2. Faktor eksternal penyebab runtuhnya Dinasti Abbasiyah adalah
i) Wilayah Abbasiyah yang terlalu luas menyebabkan banyak wilayah yang tidak
dipantau dan dibina secara intensif oleh pemerintah Abbasiyah, sehingga
pemerintahan Abbasiyah tidak adil dalam memberikan hak wilayah bagian dari
baitul maal untuk pembangunan infrastruktur berupa bangunan fisik, seperti
irigasi, jalan raya, jembatan penghubung kota dan sarana pendidikan.
ii) Perang salib yang berlangsung selama kurang lebih 200 tahun (1096-1287M)
yang menyebabkan fasilitas-fasilitas pendidikan dan fasilitas umum yang rusak.
iii) Serangan Tentara Mongol dari tahun 1220 M oleh penguasa Timur Leng, Jengis
Khan.
iv) Berdiri kerajaan Turki Usmani tahun 1292 M. Pada awalnya Turki Usmani
bertujuan untuk menyelamatkan wilayah-wilayah Abbasiyah yang telah
dihancurkan pasukan Mongol, tetapi muncullah perang terbuka dengan wilayah-
wilayah Abbasiyah yang berdekatan dengan wilayah Turki Usmani.

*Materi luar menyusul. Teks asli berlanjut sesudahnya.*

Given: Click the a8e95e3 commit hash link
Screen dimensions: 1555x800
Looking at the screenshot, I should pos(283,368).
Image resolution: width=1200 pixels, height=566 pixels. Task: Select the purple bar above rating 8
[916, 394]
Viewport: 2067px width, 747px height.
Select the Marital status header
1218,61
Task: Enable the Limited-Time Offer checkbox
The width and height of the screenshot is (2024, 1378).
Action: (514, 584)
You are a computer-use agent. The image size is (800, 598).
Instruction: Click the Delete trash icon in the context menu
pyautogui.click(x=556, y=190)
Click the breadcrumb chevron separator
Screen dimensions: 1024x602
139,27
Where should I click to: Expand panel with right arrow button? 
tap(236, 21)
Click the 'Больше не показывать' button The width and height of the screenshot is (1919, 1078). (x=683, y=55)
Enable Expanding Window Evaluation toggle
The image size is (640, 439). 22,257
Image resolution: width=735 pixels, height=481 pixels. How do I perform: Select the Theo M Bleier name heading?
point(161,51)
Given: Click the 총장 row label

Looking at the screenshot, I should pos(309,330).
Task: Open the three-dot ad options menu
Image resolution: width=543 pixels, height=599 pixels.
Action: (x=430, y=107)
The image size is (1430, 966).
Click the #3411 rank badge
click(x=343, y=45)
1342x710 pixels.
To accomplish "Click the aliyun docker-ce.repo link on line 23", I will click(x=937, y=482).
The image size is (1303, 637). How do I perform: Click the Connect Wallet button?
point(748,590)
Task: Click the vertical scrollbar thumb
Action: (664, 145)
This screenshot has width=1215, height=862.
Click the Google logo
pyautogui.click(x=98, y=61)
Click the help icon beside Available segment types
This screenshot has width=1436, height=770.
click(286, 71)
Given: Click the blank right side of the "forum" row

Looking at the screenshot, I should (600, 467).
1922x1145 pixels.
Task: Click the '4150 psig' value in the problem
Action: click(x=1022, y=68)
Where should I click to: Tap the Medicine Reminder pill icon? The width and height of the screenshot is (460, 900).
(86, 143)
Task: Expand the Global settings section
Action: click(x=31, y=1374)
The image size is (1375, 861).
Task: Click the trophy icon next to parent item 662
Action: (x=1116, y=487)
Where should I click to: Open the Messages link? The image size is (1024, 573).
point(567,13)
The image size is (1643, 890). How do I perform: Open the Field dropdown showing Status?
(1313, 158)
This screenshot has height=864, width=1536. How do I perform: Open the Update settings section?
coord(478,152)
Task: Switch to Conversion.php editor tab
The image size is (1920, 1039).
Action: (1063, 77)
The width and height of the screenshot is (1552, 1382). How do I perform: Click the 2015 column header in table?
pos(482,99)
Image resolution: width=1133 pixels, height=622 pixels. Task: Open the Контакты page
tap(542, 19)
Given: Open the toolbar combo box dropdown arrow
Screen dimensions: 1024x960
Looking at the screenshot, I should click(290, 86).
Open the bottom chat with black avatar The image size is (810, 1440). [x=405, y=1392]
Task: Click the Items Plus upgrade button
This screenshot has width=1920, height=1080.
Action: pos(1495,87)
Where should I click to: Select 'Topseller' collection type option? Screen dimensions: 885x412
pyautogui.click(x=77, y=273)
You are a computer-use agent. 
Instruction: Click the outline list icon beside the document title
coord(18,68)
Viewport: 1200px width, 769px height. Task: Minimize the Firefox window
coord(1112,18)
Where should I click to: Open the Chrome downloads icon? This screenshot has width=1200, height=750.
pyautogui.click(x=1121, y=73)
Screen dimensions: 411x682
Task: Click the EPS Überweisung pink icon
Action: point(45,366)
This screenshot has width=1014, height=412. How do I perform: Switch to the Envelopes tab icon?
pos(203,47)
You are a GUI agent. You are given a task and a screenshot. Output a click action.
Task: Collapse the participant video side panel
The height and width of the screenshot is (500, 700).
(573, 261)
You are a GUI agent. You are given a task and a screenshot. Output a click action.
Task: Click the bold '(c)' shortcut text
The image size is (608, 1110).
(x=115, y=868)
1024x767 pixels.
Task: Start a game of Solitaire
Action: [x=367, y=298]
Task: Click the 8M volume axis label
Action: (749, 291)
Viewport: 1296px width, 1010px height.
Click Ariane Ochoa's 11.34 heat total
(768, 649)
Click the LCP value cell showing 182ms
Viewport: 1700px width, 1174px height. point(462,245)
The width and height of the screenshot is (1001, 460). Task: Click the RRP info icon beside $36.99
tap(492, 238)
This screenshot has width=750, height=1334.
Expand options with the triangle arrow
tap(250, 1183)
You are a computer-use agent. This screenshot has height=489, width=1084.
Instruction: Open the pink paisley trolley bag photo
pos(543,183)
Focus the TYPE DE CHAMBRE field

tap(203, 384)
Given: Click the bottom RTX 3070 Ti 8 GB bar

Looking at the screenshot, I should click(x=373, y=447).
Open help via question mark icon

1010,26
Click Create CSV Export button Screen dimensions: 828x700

Dampak Serangan Bangsa Mongol Terhadap Peradaban


Islam. 
1. Dampak Politik
kekosongan khalifah tentunya sangat melemahkan Islam. Terlebih pada saat itu Islam
diapit oleh dua kekuatan yaitu tentara salib di barat dan pasukan Mongol di timur.
Sehingga peradaban umat Islam seakan tenggelam.
2. Dampak Sosial
kekejaman yang dilakukan pasukan Mongol tentu tidak dapat dilupakan begitu mudah
oleh umat Islam. Pembunuhan masal, pembantaian bayi dan anak-anak, pemerkosaan
dan penjarahan. Tentunya meninggalkan trauma tersendiri bagi umat Islam masa itu.
3. Dampak pendidikan dan keilmuan
mungkin ini adalah dampak terhebat yang ditimbulkan akibat serangan tentara
Mongol. Bagaimana tidak Baghdad pada masa itu adalah pusat peradaban dan
keilmuan pada saat itu. Banyak karya karya keilmuan yang dihasilkan, akan tetapi
dilenyapkan begitu saja oleh tentara Mongol dengan cara dibakar dan dihanyutkan.
4. Dampak agama
kehancuran pemerintahan Islam Abbasiyah sekaligus mendandai mundurnya
peradaban Islam. Dampak dari ini semakin meluasnya pengaruh agama kristen. Bisa
dilihat bagaimana keberpihakan Hulagu kepada tentara salib. Hulagu sendiri lebih
menyukai warga Kristen daripada Islam.